Task statement:
Count the lines in the entries below that contain the string "Point", matching case exactly. Reply with the number alone.

Click-target data:

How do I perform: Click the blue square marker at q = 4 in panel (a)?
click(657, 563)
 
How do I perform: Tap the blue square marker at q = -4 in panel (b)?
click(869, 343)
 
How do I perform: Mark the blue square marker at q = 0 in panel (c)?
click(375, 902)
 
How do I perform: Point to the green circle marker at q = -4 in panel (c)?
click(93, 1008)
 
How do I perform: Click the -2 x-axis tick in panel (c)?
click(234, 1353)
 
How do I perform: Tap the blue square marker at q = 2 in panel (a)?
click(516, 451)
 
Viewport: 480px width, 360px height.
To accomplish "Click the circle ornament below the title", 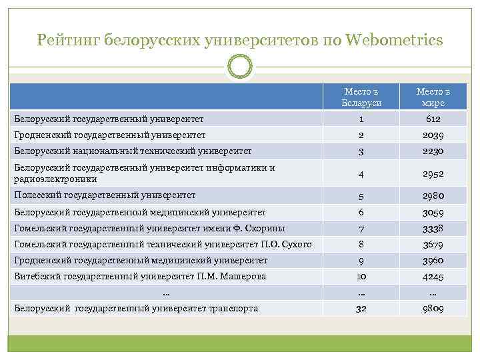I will click(240, 67).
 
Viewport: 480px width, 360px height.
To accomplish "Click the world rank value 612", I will click(433, 119).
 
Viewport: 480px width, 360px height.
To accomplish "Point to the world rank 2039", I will click(433, 135).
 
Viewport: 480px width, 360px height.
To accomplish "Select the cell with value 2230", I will click(433, 151).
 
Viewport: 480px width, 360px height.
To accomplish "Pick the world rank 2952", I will click(433, 173).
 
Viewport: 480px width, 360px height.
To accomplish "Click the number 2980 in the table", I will click(433, 196).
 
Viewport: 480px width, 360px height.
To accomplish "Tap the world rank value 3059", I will click(433, 213).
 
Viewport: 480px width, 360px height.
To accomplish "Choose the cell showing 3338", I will click(433, 229).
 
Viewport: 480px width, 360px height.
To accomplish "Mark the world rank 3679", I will click(433, 245).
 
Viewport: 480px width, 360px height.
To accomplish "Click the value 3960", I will click(433, 261).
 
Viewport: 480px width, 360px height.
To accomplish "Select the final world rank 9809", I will click(433, 309).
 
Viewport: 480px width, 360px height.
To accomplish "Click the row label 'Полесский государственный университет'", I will click(105, 195).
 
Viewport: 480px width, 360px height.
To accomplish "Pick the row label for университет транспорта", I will click(136, 308).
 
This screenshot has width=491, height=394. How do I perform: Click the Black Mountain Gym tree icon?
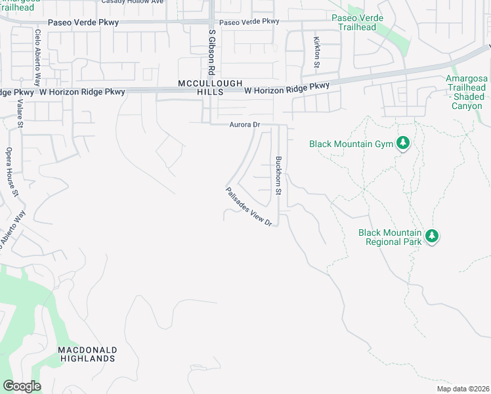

Solution for this problem:
2